■ Exercise instructions: When you retype the data, keep every word exactly and include none of the pictures.

■ Record extracts:
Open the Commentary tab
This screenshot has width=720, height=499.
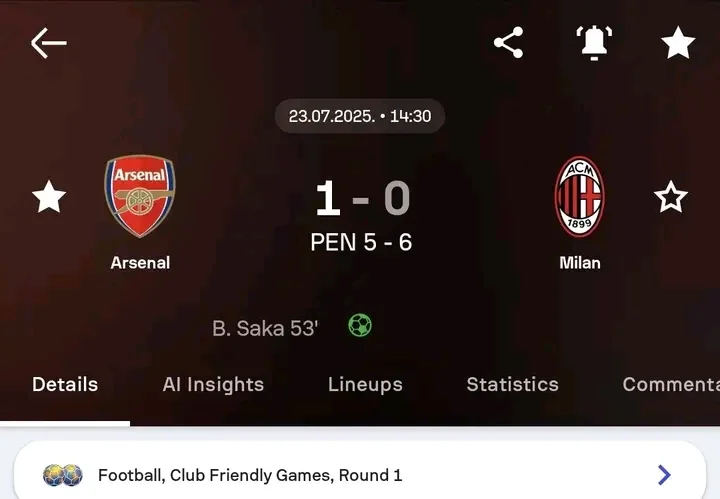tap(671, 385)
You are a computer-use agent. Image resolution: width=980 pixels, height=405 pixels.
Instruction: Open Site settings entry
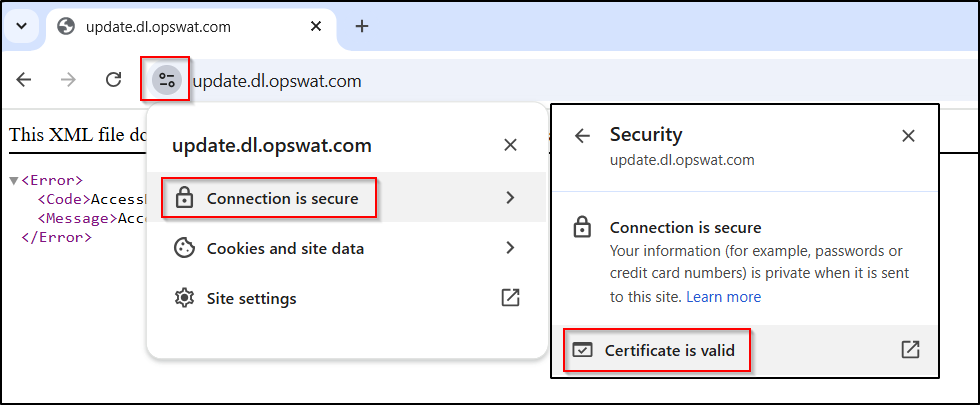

■ Solution to the problem:
Open the Commentary tab
This screenshot has width=720, height=499.
tap(671, 385)
You are a computer-use agent. Image resolution: width=980 pixels, height=405 pixels.
Instruction: Open Site settings entry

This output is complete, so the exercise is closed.